Mais la saison est courte: trois mois environ. Aussi, après toutes ces marches et contre-marches, il reste fort peu de temps pour travailler aux fouilles. Et ceci non plus n'est point facile, le sol étant partout recouvert d'une couche épaisse de mousse qui en masque entièrement la surface, de sorte que les indices sont presque entièrement absents. Il faut tâtonner et deviner, puis débarrasser le terrain de son manteau de végétation, et alors on trouve le sol gelé à une grande profondeur. Nous avons montré par quels procédés on le dégèle. Souvent, après avoir beaucoup peiné pour creuser un puits profond de 5, 10 ou 20 mètres, on trouve des «couleurs», c'est-à-dire des parcelles d'or, mais en quantité insuffisante pour exploiter le claim avec profit. Il faut alors pousser plus loin et recommencer les mêmes opérations avec la même difficulté, sans être sûr d'avoir plus de succès.... On doit avouer que, pour mener cette existence le plus souvent solitaire (car un parti de prospecteurs se disperse généralement dans toutes les directions afin d'augmenter les chances de découvertes), il faut une dose peu ordinaire de patience obstinée et de force d'endurance.
Que si vous avez 2 000 ou 3 000 francs disponibles, vous pouvez les placer sur un cheval de bât qui portera 100 à 125 kilos de votre bagage, et alors vous pourrez cheminer plus à votre aise et racheter le temps, car il vous sera possible de voyager en ligne droite et sans arrêt dans la région déjà explorée.

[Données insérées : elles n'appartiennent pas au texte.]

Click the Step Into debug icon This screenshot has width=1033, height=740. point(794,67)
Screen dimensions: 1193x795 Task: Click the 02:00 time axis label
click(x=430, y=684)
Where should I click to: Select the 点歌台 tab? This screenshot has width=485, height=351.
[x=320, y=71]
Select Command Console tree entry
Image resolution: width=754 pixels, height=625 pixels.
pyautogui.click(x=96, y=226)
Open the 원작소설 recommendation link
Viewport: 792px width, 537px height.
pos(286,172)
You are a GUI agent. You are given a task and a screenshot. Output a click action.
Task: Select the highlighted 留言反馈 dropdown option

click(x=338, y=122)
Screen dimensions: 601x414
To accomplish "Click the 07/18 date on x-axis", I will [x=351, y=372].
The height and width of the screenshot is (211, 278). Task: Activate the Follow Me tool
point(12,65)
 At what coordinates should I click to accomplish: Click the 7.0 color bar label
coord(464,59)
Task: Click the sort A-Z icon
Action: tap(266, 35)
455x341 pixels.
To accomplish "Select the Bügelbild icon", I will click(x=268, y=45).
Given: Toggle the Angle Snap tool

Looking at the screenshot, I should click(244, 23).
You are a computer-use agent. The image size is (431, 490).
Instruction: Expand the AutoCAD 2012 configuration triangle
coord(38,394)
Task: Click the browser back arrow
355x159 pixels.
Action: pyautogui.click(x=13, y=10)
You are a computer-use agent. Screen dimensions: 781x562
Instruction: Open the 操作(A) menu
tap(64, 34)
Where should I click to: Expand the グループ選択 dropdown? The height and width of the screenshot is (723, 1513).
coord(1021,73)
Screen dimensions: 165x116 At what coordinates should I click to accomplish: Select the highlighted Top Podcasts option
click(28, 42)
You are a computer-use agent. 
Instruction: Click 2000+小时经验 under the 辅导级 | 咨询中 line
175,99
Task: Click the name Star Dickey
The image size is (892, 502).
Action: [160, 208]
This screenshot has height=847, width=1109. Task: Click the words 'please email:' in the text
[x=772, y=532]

Mais les obstacles habituels subsistent.
RENNES IMPORTÉS PAR LE GOUVERNEMENT DES ÉTATS-UNIS À SEATTLE. PHOTOGRAPHIE DE LA ROCHE, À SEATTLE.
Une santé de fer et un cœur bardé de l'œs triplex des anciens sont donc de toute nécessité pour affronter les périls de ce pays où tout est extrême: aride, désert, désolé, là où il est pauvre, et livrant des trésors incalculables et inépuisables là où il est riche, excessivement froid et excessivement chaud. Le thermomètre parcourt la gamme la plus étendue connue, de 40° au-dessus en été jusqu'à 50° et davantage au-dessous en hiver. Il y a peu de neige, excepté sur les montagnes. Pourtant, dans ces froids extrêmes, l'air est très sec et calme, ce qui permet de les supporter avec une facilité relative. L'hiver commence d'ordinaire après la mi-septembre et continue jusqu'à fin mai; on dit que les mineurs ne possédant pas de thermomètre laissent leur mercure dehors toute la nuit. Si au matin ils le trouvent gelé, c'est un signe qu'il vaut mieux rester à la maison ce jour-là, le froid étant trop intense pour permettre de travailler.